### [PROBLEM]
Within the data that follows, set down exactly the lines from the one containing "Given: Select Kurzfristiges" through the one containing "This screenshot has width=960, height=720.", both ends included.
══ INFORMATION PROVIDED
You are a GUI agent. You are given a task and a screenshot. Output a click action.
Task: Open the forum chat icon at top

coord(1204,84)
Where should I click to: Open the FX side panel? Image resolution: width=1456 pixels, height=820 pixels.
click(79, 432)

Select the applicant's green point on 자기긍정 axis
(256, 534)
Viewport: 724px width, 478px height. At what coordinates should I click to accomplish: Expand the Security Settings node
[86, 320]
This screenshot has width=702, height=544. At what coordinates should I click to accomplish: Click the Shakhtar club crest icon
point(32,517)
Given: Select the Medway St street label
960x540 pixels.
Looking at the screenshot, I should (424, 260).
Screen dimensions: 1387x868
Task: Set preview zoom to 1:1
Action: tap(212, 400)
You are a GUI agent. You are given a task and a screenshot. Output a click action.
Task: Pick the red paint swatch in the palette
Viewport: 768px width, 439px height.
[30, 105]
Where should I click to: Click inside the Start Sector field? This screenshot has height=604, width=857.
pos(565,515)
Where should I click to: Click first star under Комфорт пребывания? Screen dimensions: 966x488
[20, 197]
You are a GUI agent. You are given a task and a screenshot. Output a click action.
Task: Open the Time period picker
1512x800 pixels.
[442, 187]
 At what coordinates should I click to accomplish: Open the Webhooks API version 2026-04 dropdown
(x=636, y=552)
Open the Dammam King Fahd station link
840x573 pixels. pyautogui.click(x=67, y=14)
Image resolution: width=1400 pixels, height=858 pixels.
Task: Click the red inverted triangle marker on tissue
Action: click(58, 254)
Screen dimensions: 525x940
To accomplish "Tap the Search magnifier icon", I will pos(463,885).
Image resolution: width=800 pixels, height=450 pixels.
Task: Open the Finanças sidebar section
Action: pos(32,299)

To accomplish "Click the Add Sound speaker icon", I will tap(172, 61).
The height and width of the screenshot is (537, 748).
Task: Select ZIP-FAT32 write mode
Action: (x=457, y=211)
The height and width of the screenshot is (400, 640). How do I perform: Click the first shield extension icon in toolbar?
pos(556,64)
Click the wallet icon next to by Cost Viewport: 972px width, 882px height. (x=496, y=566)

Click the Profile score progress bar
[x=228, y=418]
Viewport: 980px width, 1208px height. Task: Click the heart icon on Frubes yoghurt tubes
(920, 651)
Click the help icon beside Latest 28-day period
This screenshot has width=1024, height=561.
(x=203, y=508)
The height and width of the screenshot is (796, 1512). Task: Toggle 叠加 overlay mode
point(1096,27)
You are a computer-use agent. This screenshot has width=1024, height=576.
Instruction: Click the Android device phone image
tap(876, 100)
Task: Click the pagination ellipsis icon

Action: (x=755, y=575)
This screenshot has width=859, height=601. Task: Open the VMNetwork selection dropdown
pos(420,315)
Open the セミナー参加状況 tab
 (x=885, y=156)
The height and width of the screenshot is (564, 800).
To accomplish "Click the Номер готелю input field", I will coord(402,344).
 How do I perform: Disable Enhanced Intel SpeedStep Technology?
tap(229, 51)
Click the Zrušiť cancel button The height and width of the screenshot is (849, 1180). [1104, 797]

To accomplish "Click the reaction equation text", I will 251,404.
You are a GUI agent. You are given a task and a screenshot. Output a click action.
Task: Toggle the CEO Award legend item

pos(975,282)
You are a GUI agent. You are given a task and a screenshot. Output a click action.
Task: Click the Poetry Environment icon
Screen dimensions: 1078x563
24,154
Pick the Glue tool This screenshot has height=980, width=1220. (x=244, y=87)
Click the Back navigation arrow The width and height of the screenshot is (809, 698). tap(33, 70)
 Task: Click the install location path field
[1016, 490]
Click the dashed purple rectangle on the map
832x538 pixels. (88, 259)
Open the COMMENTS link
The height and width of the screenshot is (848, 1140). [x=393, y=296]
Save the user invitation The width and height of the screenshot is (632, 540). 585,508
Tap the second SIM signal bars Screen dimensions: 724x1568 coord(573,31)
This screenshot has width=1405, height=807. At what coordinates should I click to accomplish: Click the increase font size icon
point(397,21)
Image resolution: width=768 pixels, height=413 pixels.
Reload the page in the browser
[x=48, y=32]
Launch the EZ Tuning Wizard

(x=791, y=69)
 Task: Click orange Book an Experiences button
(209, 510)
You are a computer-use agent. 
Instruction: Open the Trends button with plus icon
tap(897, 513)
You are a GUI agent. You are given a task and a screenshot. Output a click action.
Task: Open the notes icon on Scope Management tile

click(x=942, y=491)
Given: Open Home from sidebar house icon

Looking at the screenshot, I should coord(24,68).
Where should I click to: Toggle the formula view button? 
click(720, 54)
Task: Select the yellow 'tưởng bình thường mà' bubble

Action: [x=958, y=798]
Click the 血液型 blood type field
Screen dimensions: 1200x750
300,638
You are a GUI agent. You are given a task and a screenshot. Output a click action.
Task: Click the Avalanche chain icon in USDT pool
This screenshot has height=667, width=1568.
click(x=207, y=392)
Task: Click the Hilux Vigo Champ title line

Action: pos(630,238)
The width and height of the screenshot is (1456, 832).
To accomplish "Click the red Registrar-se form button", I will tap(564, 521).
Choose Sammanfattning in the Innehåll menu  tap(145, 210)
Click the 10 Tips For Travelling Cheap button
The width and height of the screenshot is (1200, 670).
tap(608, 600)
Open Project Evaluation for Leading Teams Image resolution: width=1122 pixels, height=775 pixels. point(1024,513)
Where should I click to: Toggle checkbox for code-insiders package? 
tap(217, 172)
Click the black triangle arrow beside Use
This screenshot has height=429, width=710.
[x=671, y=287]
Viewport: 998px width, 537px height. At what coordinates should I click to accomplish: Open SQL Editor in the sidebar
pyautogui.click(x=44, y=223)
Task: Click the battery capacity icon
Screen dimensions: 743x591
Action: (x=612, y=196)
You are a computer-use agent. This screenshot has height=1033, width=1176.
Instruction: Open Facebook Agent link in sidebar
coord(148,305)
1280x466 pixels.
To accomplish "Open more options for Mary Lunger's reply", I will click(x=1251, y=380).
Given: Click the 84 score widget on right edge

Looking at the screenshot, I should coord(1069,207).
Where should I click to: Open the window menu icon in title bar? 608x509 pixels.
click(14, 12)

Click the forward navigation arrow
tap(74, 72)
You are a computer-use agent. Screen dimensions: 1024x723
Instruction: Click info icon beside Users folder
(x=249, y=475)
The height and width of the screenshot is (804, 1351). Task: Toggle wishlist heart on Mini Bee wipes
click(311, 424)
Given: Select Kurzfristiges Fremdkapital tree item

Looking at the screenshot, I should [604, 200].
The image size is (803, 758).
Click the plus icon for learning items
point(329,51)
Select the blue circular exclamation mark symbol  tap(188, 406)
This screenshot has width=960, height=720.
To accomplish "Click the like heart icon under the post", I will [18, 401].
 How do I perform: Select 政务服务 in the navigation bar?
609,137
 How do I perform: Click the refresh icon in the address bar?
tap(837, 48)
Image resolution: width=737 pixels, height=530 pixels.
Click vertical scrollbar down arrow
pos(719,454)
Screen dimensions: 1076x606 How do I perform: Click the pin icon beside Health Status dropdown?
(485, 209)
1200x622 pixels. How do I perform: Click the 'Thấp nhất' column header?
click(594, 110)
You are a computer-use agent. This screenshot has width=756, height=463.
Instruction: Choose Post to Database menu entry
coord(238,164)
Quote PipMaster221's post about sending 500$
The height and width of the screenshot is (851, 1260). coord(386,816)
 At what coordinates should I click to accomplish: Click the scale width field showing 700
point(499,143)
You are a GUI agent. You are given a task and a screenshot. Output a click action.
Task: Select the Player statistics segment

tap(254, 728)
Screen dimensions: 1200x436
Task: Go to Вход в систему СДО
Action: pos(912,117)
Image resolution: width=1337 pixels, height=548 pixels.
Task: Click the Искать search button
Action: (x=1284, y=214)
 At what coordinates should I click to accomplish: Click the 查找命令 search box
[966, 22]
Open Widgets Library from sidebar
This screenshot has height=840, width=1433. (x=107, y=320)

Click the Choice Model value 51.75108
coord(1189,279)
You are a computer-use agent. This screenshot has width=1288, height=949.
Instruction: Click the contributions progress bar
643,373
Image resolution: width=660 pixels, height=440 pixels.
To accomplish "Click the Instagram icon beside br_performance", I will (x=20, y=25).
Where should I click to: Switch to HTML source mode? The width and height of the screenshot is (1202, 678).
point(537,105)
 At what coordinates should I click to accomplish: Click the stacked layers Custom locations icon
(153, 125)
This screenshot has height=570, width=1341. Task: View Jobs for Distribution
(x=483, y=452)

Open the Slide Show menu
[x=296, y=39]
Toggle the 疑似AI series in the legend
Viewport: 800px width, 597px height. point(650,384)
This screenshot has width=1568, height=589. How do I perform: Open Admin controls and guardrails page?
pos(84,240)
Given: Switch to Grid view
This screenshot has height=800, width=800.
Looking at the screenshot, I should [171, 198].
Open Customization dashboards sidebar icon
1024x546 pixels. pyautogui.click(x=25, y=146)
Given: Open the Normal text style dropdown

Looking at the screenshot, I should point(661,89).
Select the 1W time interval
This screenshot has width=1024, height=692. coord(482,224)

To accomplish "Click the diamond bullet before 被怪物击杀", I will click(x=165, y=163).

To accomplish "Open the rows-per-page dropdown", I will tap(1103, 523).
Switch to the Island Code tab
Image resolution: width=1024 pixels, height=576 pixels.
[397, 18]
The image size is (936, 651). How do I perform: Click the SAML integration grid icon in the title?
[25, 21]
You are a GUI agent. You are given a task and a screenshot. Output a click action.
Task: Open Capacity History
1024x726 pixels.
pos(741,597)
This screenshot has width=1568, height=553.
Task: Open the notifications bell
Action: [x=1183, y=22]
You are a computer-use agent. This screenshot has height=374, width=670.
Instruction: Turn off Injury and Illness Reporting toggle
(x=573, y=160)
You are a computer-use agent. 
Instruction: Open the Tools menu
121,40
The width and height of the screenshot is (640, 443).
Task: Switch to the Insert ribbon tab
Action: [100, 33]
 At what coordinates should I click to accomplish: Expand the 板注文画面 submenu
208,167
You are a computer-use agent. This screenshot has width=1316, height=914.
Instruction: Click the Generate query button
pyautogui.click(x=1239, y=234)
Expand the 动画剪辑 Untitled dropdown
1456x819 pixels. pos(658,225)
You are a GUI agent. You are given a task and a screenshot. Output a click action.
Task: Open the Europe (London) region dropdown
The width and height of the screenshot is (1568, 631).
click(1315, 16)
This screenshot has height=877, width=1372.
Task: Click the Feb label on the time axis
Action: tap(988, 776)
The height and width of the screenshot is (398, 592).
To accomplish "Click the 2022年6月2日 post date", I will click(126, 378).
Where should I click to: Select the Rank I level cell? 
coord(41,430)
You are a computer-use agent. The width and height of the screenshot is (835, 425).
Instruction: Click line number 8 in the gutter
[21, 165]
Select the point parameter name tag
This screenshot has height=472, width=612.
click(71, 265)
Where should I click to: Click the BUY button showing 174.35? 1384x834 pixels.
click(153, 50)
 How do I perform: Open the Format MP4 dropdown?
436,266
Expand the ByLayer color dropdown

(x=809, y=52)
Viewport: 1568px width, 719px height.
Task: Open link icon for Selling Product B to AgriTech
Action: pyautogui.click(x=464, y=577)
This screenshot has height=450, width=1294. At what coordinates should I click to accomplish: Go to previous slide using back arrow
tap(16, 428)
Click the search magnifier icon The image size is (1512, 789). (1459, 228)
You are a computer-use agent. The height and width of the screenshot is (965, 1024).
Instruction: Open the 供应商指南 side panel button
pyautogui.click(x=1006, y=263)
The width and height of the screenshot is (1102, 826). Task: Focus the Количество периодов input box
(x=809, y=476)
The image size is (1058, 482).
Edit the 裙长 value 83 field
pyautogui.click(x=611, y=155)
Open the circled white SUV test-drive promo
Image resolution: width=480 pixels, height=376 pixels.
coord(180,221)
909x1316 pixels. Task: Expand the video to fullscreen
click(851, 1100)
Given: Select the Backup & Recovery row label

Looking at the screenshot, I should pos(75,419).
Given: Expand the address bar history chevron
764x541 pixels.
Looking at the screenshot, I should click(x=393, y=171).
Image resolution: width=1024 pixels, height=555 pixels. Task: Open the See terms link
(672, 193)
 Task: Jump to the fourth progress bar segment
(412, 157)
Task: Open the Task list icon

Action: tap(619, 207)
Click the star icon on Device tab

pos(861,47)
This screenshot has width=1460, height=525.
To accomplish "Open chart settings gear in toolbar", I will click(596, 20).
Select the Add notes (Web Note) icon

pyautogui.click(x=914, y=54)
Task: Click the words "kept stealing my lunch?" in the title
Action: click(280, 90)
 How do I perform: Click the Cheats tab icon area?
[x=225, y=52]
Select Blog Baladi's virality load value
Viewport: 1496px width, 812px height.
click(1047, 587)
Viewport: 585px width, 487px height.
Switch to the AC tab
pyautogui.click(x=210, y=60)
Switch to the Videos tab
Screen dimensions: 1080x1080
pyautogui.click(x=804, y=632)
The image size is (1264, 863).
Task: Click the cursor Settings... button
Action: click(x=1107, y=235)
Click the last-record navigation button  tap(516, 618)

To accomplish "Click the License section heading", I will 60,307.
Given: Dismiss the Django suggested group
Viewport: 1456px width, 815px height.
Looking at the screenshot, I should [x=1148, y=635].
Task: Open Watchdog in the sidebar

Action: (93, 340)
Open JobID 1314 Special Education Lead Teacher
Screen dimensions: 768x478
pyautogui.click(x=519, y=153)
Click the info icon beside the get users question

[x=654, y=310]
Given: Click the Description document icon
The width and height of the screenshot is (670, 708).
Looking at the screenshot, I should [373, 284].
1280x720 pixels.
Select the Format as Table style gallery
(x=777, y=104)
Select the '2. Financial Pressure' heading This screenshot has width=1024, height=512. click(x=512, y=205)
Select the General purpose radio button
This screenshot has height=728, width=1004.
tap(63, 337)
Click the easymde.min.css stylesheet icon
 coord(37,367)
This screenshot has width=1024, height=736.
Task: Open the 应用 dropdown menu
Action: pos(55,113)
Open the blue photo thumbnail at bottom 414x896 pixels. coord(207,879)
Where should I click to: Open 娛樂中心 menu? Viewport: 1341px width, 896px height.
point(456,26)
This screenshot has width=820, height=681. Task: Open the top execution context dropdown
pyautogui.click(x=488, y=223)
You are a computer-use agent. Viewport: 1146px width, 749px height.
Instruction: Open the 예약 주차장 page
════
### [TASK RESULT]
Given: Select Kurzfristiges Fremdkapital tree item

Looking at the screenshot, I should [604, 200].
The image size is (803, 758).
Click the plus icon for learning items
point(329,51)
Select the blue circular exclamation mark symbol  tap(188, 406)
This screenshot has width=960, height=720.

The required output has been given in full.